24 I accept the Crown's submission in this case that this was not a situation in which the applicant's mental condition was the principal cause of the offence or had a substantial operation in leading the applicant to commit the offence. There is nothing to suggest that the sentencing Judge did not adequately take the applicant's mental condition into account. To the contrary his Honour considered the condition and found special circumstances to warrant a variation of the statutory ratio between the full term and the non parole period.

25 For these reasons I am not satisfied that the second argument has been established.

26 This is a very sad case. The Court has sympathy for the condition in which the applicant finds himself. It is necessary however to point out that the offence was a very serious one indeed.

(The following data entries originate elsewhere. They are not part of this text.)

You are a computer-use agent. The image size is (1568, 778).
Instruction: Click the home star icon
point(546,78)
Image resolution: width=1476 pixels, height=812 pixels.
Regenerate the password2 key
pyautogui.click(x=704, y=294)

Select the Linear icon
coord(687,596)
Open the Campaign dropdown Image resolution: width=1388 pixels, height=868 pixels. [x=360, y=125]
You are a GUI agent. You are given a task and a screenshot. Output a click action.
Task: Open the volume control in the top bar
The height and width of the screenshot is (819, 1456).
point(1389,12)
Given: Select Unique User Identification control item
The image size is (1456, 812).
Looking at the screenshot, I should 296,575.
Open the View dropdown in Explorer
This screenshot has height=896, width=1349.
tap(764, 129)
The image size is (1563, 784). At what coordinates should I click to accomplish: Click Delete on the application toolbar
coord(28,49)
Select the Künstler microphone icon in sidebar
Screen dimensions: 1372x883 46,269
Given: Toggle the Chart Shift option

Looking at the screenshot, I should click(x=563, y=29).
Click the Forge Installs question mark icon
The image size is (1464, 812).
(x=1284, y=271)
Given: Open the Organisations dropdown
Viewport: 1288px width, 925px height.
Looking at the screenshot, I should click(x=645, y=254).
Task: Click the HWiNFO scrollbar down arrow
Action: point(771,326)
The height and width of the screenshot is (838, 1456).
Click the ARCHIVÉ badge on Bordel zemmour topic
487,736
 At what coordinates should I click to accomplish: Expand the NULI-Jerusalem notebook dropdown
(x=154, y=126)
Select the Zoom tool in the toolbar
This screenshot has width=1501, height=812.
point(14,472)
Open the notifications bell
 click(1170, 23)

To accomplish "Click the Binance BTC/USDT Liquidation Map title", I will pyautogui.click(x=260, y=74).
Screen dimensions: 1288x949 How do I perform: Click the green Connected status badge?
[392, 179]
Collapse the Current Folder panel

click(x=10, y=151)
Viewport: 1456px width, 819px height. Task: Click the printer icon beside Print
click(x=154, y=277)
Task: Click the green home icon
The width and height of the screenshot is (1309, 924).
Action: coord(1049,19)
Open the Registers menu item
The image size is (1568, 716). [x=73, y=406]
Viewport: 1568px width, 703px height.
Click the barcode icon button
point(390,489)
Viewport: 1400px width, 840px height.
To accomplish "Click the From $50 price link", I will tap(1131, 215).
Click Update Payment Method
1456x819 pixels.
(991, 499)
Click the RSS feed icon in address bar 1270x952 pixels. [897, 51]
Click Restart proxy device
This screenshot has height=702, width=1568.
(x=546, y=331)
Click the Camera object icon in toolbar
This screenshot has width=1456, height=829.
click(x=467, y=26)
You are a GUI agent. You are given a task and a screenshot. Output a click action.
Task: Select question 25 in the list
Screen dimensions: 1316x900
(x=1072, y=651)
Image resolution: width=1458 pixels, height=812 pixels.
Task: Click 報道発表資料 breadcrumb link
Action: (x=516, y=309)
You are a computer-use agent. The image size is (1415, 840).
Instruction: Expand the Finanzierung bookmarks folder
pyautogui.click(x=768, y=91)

His Honour gave earnest consideration to the situation of the applicant in relation to his mental illness. His Honour recognised the need for a longer period of supervision and rehabilitation on parole by his finding of special circumstances. Every matter that could possibly be found on the applicant's behalf was taken into account, in my opinion, by the sentencing Judge. In my view, leave to appeal should be granted but the appeal should be dismissed.

I agree. In particular I agree with the remarks his Honour has made concerning the sympathy the Court has for the applicant and the position in which he is placed, and the regard the Court must have for the gravity of the offence and the circumstances in which it was committed.

28 Therefore the orders shall be as proposed by Justice Whealy.